Digital transformation: How to beat the funding challenges | Sherpas in Blue Shirts
Executives continue to struggle with how to fund digital transformation projects. Let’s examine three funding pitfalls and approaches that avoid them
In working with CIOs and other senior executives leading digital transformation efforts, the most frequent comment we at Everest Group hear is, “I don’t know how to get this funded.”
IT modernization and digital transformation are multiyear journeys that require enormous change to reinvent the business and create new value for customers, employees, and shareholders. Typical transformation initiatives aim to help an organization stay within the budget and complete projects on time. Although these goals help when you’re trying to achieve a return on investment (ROI) by performing a process better, these are not relevant goals when you’re aiming to do something different.
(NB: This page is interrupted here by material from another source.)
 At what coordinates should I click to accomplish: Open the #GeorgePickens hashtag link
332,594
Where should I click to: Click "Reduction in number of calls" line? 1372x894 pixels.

Digital Transformation Readiness
Everest Group’s study on digital transformation readiness reveals dramatic differences in value created by the most successful organizations, which we call Pinnacle Enterprises. (These 21 companies in our study achieved superior transformation results, by investing in resources including adequate funding for digital transformation.) Consider these outcomes, for instance:
- In 86 percent of the Pinnacle Enterprises, the IT organization enabled the enterprise to serve a new market or customer segment (versus 43 percent of the other enterprises we studied).
- In 85 percent of the Pinnacle Enterprises, the IT organization supported significant growth of current products/services (versus 33 percent of the others).
- The Pinnacle Enterprises invested in innovation labs (81 versus 36 percent), digital studios for new product development (71 percent versus 27 percent) and innovation funds to support start-up activities (76 percent versus 35 percent).